BEGIN DATA FOR THIS TASK

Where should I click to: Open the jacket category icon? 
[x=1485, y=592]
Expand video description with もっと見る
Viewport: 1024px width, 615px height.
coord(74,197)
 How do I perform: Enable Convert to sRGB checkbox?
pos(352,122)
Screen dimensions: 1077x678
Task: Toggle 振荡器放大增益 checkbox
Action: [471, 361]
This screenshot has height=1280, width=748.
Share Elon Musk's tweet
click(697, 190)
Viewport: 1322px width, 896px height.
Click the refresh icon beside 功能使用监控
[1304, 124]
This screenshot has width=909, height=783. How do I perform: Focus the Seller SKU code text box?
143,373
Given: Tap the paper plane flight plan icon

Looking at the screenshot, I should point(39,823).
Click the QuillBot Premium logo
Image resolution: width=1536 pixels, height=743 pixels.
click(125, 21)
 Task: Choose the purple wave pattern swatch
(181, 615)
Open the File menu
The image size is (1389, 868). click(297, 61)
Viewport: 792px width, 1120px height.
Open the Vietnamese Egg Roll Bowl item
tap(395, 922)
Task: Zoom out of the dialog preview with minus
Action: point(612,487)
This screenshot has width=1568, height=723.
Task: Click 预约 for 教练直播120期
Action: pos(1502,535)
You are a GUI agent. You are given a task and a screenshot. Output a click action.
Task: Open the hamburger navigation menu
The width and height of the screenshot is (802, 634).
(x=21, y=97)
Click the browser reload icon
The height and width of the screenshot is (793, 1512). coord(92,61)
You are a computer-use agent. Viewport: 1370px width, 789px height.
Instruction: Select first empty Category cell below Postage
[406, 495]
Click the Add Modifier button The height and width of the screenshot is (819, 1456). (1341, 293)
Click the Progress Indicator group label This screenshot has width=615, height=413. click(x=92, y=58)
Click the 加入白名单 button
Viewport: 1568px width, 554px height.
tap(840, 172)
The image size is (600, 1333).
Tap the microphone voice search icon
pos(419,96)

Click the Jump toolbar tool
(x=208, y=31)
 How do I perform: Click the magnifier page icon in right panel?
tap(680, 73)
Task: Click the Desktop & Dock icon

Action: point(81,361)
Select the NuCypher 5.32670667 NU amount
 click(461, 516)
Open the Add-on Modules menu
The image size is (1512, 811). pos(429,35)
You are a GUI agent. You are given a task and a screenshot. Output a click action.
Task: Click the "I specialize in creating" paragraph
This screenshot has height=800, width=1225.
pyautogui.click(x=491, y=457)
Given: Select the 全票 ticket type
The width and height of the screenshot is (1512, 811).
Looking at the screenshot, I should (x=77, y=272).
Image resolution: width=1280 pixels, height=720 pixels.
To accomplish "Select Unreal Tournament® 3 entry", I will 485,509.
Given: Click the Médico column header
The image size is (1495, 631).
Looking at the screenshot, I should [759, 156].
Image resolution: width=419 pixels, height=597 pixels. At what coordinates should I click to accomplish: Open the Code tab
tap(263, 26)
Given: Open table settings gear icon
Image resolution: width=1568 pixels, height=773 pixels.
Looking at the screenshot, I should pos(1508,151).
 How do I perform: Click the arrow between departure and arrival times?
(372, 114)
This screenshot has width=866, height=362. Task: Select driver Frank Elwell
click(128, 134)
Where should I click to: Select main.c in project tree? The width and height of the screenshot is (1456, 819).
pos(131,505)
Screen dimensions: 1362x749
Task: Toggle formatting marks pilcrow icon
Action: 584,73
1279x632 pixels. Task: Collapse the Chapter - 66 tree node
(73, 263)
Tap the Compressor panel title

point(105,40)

END DATA FOR THIS TASK

Return every one of the lines above verbatim, without altering anything.

Where should I click to: Open the jacket category icon? 
[x=1485, y=592]
Expand video description with もっと見る
Viewport: 1024px width, 615px height.
coord(74,197)
 How do I perform: Enable Convert to sRGB checkbox?
pos(352,122)
Screen dimensions: 1077x678
Task: Toggle 振荡器放大增益 checkbox
Action: [471, 361]
This screenshot has height=1280, width=748.
Share Elon Musk's tweet
click(697, 190)
Viewport: 1322px width, 896px height.
Click the refresh icon beside 功能使用监控
[1304, 124]
This screenshot has width=909, height=783. How do I perform: Focus the Seller SKU code text box?
143,373
Given: Tap the paper plane flight plan icon

Looking at the screenshot, I should point(39,823).
Click the QuillBot Premium logo
Image resolution: width=1536 pixels, height=743 pixels.
click(125, 21)
 Task: Choose the purple wave pattern swatch
(181, 615)
Open the File menu
The image size is (1389, 868). click(297, 61)
Viewport: 792px width, 1120px height.
Open the Vietnamese Egg Roll Bowl item
tap(395, 922)
Task: Zoom out of the dialog preview with minus
Action: point(612,487)
This screenshot has width=1568, height=723.
Task: Click 预约 for 教练直播120期
Action: pos(1502,535)
You are a GUI agent. You are given a task and a screenshot. Output a click action.
Task: Open the hamburger navigation menu
The width and height of the screenshot is (802, 634).
(x=21, y=97)
Click the browser reload icon
The height and width of the screenshot is (793, 1512). coord(92,61)
You are a computer-use agent. Viewport: 1370px width, 789px height.
Instruction: Select first empty Category cell below Postage
[406, 495]
Click the Add Modifier button The height and width of the screenshot is (819, 1456). (1341, 293)
Click the Progress Indicator group label This screenshot has width=615, height=413. click(x=92, y=58)
Click the 加入白名单 button
Viewport: 1568px width, 554px height.
tap(840, 172)
The image size is (600, 1333).
Tap the microphone voice search icon
pos(419,96)

Click the Jump toolbar tool
(x=208, y=31)
 How do I perform: Click the magnifier page icon in right panel?
tap(680, 73)
Task: Click the Desktop & Dock icon

Action: point(81,361)
Select the NuCypher 5.32670667 NU amount
 click(461, 516)
Open the Add-on Modules menu
The image size is (1512, 811). pos(429,35)
You are a GUI agent. You are given a task and a screenshot. Output a click action.
Task: Click the "I specialize in creating" paragraph
This screenshot has height=800, width=1225.
pyautogui.click(x=491, y=457)
Given: Select the 全票 ticket type
The width and height of the screenshot is (1512, 811).
Looking at the screenshot, I should (x=77, y=272).
Image resolution: width=1280 pixels, height=720 pixels.
To accomplish "Select Unreal Tournament® 3 entry", I will 485,509.
Given: Click the Médico column header
The image size is (1495, 631).
Looking at the screenshot, I should [759, 156].
Image resolution: width=419 pixels, height=597 pixels. At what coordinates should I click to accomplish: Open the Code tab
tap(263, 26)
Given: Open table settings gear icon
Image resolution: width=1568 pixels, height=773 pixels.
Looking at the screenshot, I should pos(1508,151).
 How do I perform: Click the arrow between departure and arrival times?
(372, 114)
This screenshot has width=866, height=362. Task: Select driver Frank Elwell
click(128, 134)
Where should I click to: Select main.c in project tree? The width and height of the screenshot is (1456, 819).
pos(131,505)
Screen dimensions: 1362x749
Task: Toggle formatting marks pilcrow icon
Action: 584,73
1279x632 pixels. Task: Collapse the Chapter - 66 tree node
(73, 263)
Tap the Compressor panel title

point(105,40)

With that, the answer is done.